Darwin’s work, then, was the product of a collective familial effort and his private letters suggest that he was extremely grateful for the contribution made by his relatives; “All your remarks, criticisms doubts & corrections are excellent, excellent, excellent”, he told Henrietta in 1867. “My dear Angels!,” he wrote to his nieces in 1862, “I can call you nothing else.—I never dreamed of your taking so much trouble; the enumeration will be invaluable.”
While Darwin clearly valued the work of his relatives regardless of their sex, in the public sphere the case was very different. Thus, while the contributions of Charles’ male relatives were methodically acknowledged in his published works, the input of women was not.
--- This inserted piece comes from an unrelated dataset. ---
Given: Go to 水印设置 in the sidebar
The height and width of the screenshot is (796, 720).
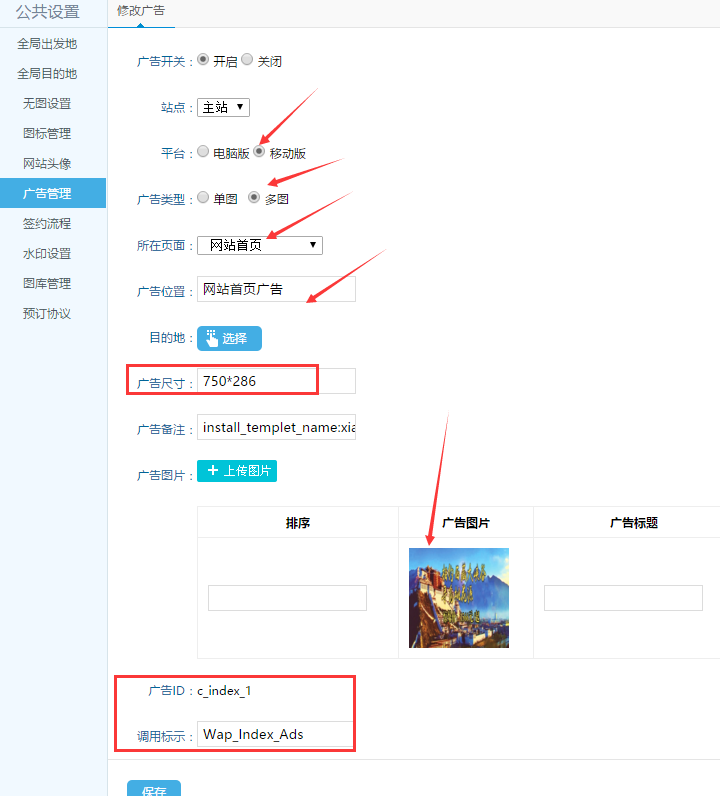Looking at the screenshot, I should click(x=47, y=254).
In his 1862 publication The Fertilisation of Orchids, for example, Charles publicly acknowledged the observational contributions made by “my sons” George (p. 16), William (p. 99) and Francis (p. 273). Charles was careful to acknowledge his sons’ work in all of its forms; regular – and notably proud – references were made in Insectivorous Plants, for example, not just to his boys’ skills of observation but also to other sorts of labour, including the illustration of botanical diagrams (p. 3) and mathematical skills (p. 173).
Charles was equally careful to acknowledge the contributions – however fleeting – of other male family members. Richard Litchfield’s contribution to a discussion of music (discussed in this letter), for example, was carefully referenced in Expression (p. 89). Similarly, Hensleigh Wegwood – Darwin’s cousin – was acknowledged for the contribution that he made (discussed here) to a section on language in Descent (p. 56).
Darwin’s published materials give only a partial insight, however, into the workings of the Darwin family economy. Indeed, without Darwin’s letters, a large and significant part of his workforce would remain entirely invisible. The key question, of course, is why did Darwin’s female workforce remain invisible to the public eye?
It wasn’t, it seems, an issue of trust: Evidence shows very clearly that Charles respected the work undertaken by his women relatives. Henrietta’s observations of domestic cats and her (and her female friends’) observations of babies, for example, both featured (albeit anonymously) in Expression of Emotion. [2] Samples and observations provided by Lucy Wedgwood were similarly referenced in Forms of Flowers (p. 70), referred to simply (and anonymously) as having been provided by “a friend in Surrey”.
It seems, then, that Charles’ anxiety lay not with the type or quality of work that his women relatives produced but with the consequences of making that work public. At a time when a middle class woman’s femininity was measured by her modesty and unwavering dedication to the well-being of her home and family, Darwin’s concerns about making the work of his daughter, wife and other female relatives public were, on some level, entirely understandable.
[1] The recollections of Francis Darwin; CUL DAR 112:144.
[2] See, for example, Expression, pp. 126 – 9. See also letter 5332 and 7153 in which Henrietta and Mary Lubbock provide observations which fed into Expression (p. 153). Henrietta’s observations on house cats’ cries from DAR 189:7 are also mentioned on p. 60 of Expression).